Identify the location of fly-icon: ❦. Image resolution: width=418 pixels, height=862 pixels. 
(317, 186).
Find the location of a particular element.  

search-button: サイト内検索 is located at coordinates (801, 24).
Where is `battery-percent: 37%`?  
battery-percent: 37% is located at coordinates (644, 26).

- [Task instructions] Please recast the rows above as a Markdown table with two columns, Number and Line, giving each non-blank line its own entry and leaving out blank lines.

- [Solution below]
| Number | Line |
|---|---|
| 1 | Identify the location of fly-icon: ❦. Image resolution: width=418 pixels, height=862 pixels.  |
| 2 | (317, 186). |
| 3 | Find the location of a particular element.   |
| 4 | search-button: サイト内検索 is located at coordinates (801, 24). |
| 5 | Where is `battery-percent: 37%`?   |
| 6 | battery-percent: 37% is located at coordinates (644, 26). |